● **TEXTAUSZUG**:
----
Der ehemalige Hilfsantrag 1, eingereicht mit Schreiben datiert auf den 29. September 2016, eingegangen am 3. Januar 2017, wurde während der mündlichen Verhandlung zurückgezogen.
VIII. Die vorliegende Entscheidung nimmt Bezug auf die als D2 bezeichnete Druckschrift US 5,838,758.
IX. Der Wortlaut von Anspruch 1 gemäß Hauptantrag lautet:
"Vorrichtung zur Bestimmung eines Objektmaterials, aus dem ein Objekt (118) besteht, mit folgenden Merkmalen:
eine Einrichtung (102) zum Bestrahlen des Objekts (118) und Empfangen einer sich ergebenden durch das Objekt (118) transmittierten oder von dem Objekt (118) reflektierten Strahlung mit einem ersten polyfrequenten effektiven Spektrum, um einen ersten Intensitätswert zu erhalten, und zum Bestrahlen des Objekts (118) und Empfangen einer sich ergebenden durch das Objekt (118) transmittierten oder von dem Objekt (188) reflektierten Strahlung mit einem zweiten polyfrequenten effektiven Spektrum, um einen zweiten Intensitätswert zu erhalten, wobei sich das erste polyfrequente effektive Spektrum von dem zweiten polyfrequenten effektiven Spektrum unterscheidet;
eine Einrichtung (122) zum Bereitstellen von Referenzdaten für eine Mehrzahl von vorbestimmten Materialien; und
eine Einrichtung (120) zum Zuordnen des Objektmaterials einem der vorbestimmten Materialien anhand der Referenzdaten, eines auf dem ersten und dem zweiten Intensitätswert basierenden Kombinationswertes sowie zumindest des ersten oder zweiten Intensitätswerts,
wobei die Einrichtung zum Bereitstellen ausgebildet ist, um für jedes vorbestimmte Material eine Kennlinie zu speichern, die Werten für den zumindest ersten und/oder zweiten Intensitätswert jeweils einen Wert für den auf dem ersten und dem zweiten Intensitätswert basierenden Kombinationswert zuordnet, und
wobei die Einrichtung zum Zuordnen eine Einrichtung zum Bestimmen, zu welcher der Kennlinien ein Vektor aus dem Kombinationswert sowie dem ersten und/oder zweiten Intensitätswert oder eine Mehrzahl von aus einer Mehrzahl von Bestrahlung/Erfassungen an dem Objekt durch die Einrichtung zum Bestrahlen und Erfassen erhaltenen Vektoren aus Kombinationswert und erstem und/oder zweitem Intensitätswert am nächsten liegt, aufweist."
----
● **AUFGABE A**: Gib den Teil der Datensätze erneut aus, der mit der Zeile mit „Given: Enable always“ beginnt und mit der Zeile mit „Looking at the“ endet, und tausche darin „checkbox“ gegen „switch“ aus. Alles andere bleibt gleich.
● **AUFGABE B**: Schreib den Textauszug über die Vorrichtung zur Bestimmung eines Objektmaterials im Anschluss an seinen letzten Satz weiter.

● **DATENSATZAUSZUG**:
----
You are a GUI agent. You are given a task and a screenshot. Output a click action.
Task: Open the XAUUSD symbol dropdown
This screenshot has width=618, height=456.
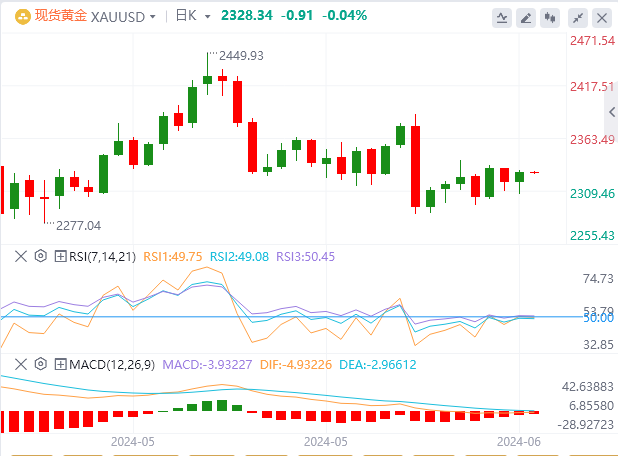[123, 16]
----
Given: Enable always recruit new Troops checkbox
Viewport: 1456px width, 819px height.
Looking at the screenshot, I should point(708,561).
----
● **LÖSUNG A**:
Given: Enable always recruit new Troops switch
Viewport: 1456px width, 819px height.
Looking at the screenshot, I should point(708,561).

● **LÖSUNG B**:
Hilfsantrag 2
Anspruch 1 des Hilfsantrags 2 unterscheidet sich von Anspruch 1 des Hauptantrags nur dadurch, dass der Wortlaut des letzten Absatzes bezüglich der Einrichtung zum Zuordnen wie folgt verändert wurde (die Änderung ist durch Fettdruck hervorgehoben):
"... wobei die Einrichtung zum Zuordnen eine Einrichtung zum Bestimmen, zu welcher der Kennlinien [deleted: ein Vektor aus dem Kombinationswert sowie dem ersten und/oder zweiten Intensitätswert oder] eine Mehrzahl von aus einer Mehrzahl von Bestrahlung/Erfassungen an unterschiedlichen Stellen des Objekts durch die Einrichtung zum Bestrahlen und Erfassen erhaltenen Vektoren aus Kombinationswert und erstem und/oder zweitem Intensitätswert am nächsten liegt, aufweist."
Hilfsantrag 3
Anspruch 1 des Hilfsantrags 3 unterscheidet sich von Anspruch 1 des Hauptantrags nur dadurch, dass der Wortlaut des ersten Absatzes wie folgt verändert wurde (die Änderung ist durch Fettdruck hervorgehoben):
"Materialsortieranlage mit einer Vorrichtung zur Bestimmung eines Objektmaterials, aus dem ein Objekt (118) besteht, mit folgenden Merkmalen:..."
Hilfsantrag 4
Anspruch 1 des Hilfsantrags 4 unterscheidet sich von Anspruch 1 des Hauptantrags nur dadurch, dass der Wortlaut des letzten Absatzes wie folgt verändert wurde (die Änderung ist durch Fettdruck hervorgehoben):
"... wobei die Einrichtung zum Zuordnen eine Einrichtung zum Bestimmen, zu welcher der Kennlinien [deleted: ein Vektor aus dem Kombinationswert sowie dem ersten und/oder zweiten Intensitätswert oder ]eine Mehrzahl von aus einer Mehrzahl von Bestrahlung/Erfassungen an dem Objekt durch die Einrichtung zum Bestrahlen und Erfassen erhaltenen Vektoren aus Kombinationswert und erstem und/oder zweitem Intensitätswert eine minimale Summe von Abstandsquadraten aufweist, aufweist."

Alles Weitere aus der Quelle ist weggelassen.